Targeted Therapy of Myelofibrosis

OYu Vinogradova1,3,4, VA Shuvaev2, IS Martynkevich2, MM Pankrashkina1,3, MS Fominykh2, EV Efremova2, KYu Krutikova2, LB Polushkina2, NN Sharkunov1, SV Voloshin2, AV Chechetkin2

1SP Botkin Municipal Clinical Hospital, 5 2-i Botkinskii pr-d, Moscow, Russian Federation, 125284

2Russian Research Institute of Hematology and Transfusiology, 16 2-ya Sovetskaya str., Saint Petersburg, Russian Federation, 191024

3Dmitrii Rogachev National Medical Pediatric Hematology, Oncology and Immunology Research Center, 1 Samory Mashela str., Moscow, Russian Federation, 117198

4NI Pirogov Russian National Research Medical University, 1 Ostrovityanova str., Moscow, Russian Federation, 117997

For correspondence: Ol’ga Yur’evna Vinogradova, MD, PhD, 5 2-i Botkinskii pr-d, Moscow, Russian Federation, 125284; Tel.: 8(495)945-97-61; e-mail:

For citation: Vinogradova OYu, Shuvaev VA, Martynkevich IS, et al. Targeted Therapy of Myelofibrosis. Clinical oncohematology. 2017;10(4):471–8 (In Russ).

DOI: 10.21320/2500-2139-2017-10-4-471-478


Background. Myelofibrosis (primary myelofibrosis, post-essential trombocythemia myelofibrosis, post-polycythemia myelofibrosis) is the most complex and pressing problem among all Ph-negative myeloproliferative diseases. The present article summarizes the author’s experience of using new Janus kinase inhibitors in routine clinical practice, and compares the data with the results of other clinical research.

Aim. To evaluate the use of ruxolitinib in patients with myelofibrosis.

Materials & Methods. Our analysis includes 48 patients (21 men and 27 women) with histologically verified myelofibrosis (primary myelofibrosis in 36 cases, post-essential trombocythemia myelofibrosis in 10 cases, and post-polycythemia myelofibrosis in 2 cases) in a chronic stage. All patients received ruxolitinib. Median age at the start of therapy was 60 years (range from 35 to 79). Massive splenomegaly (≥ 10 cm below the costal margin) was found in 34 (71 %) of 48 patients. The initial dose of ruxolitinib was determined by the platelet level. The efficacy of the therapy was evaluated in accordance with ELN 2013 criteria.

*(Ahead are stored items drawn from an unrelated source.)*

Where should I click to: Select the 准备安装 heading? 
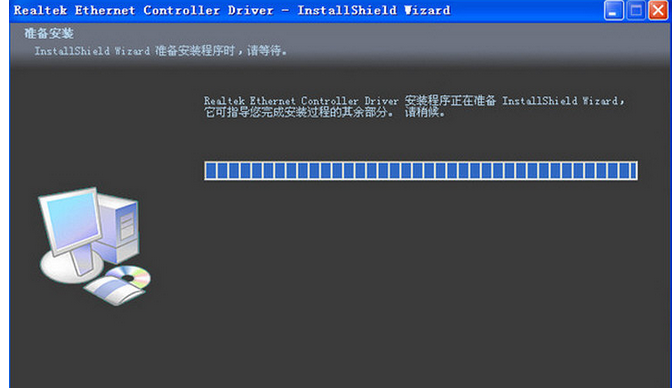[48, 33]
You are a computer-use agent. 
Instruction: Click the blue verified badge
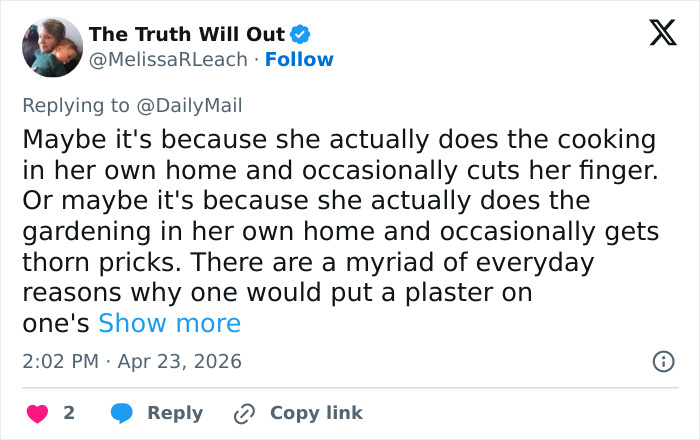click(300, 35)
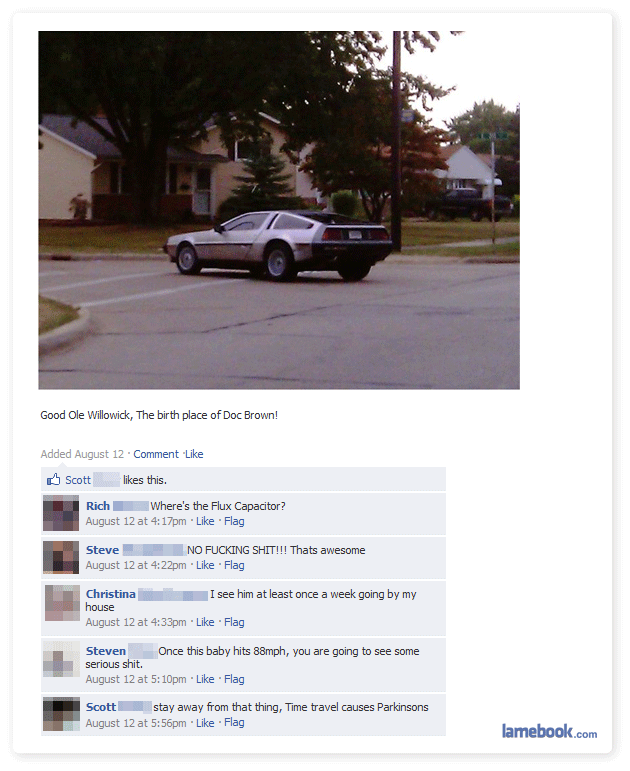Open Steve's profile picture thumbnail

coord(61,557)
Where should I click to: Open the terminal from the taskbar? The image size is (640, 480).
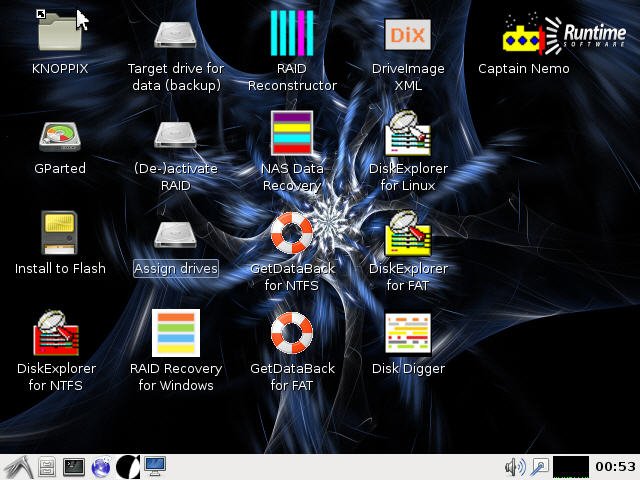click(73, 466)
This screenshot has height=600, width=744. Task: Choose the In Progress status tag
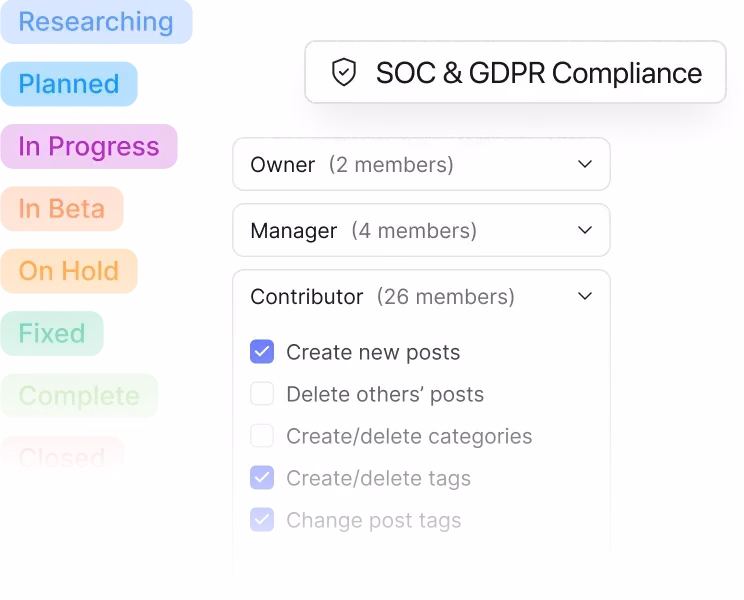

Results. Median duration of treatment was 18 months (range from 1 to 50 months). Symptoms of intoxication were relieved in 33 of 37 patients (89 %). The spleen size decreased in 64 % of patients. In 33 % of cases spleen size did not change, whereas an increase was observed in 3 % of patients. In the majority of patients hemoglobin level remained stable through the course of treatment. Three of 14 transfusion dependent patients did not require blood transfusions after 3 months of therapy. In patients with high thrombocyte levels prior to ruxolitinib therapy the mean level was approaching normal by the end of the 1st month of treatment. The median JAK2V617F mutant allele burden at the beginning treatment was 56.5 % (n = 20; 22.5–126.1 %). After 6 moths of treatment it accounted for 62.3 % (n = 11; 25.4–79.7 %) and in 12 months accounted for 47.4 % (n = 12; 14.2–102.2 %). By the time of the analysis 42 of 48 patients continued the ruxolitinib treatment (88 %). Death occurred in 4 patients. Overall 1-year (92 %) and 2-year (87 %) survival corresponds to the data of COMFORT-I, COMFORT-II and JUMP clinical trials.

Conclusion. Ruxolitinib showed to be an effective treatment for myelofibrosis. The most pronounced and rapid effect ruxolitinib had on the spleen size and the symptoms of intoxication. The tolerability of ruxolitinib was satisfactory in the majority of patients. According to the author’s data, ruxolitinib had a small impact on the JAK2V617F mutant allele burden. The overall survival rate in patients with myelofibrosis, receiving ruxolitinib in the clinical setting was similar to that of in the clinical trials.

Keywords: primary myelofibrosis, post-essential trombocythemia myelofibrosis, post-polycythemia myelofibrosis, JAK2V617F, ruxolitinib, clinical practice, targeted therapy.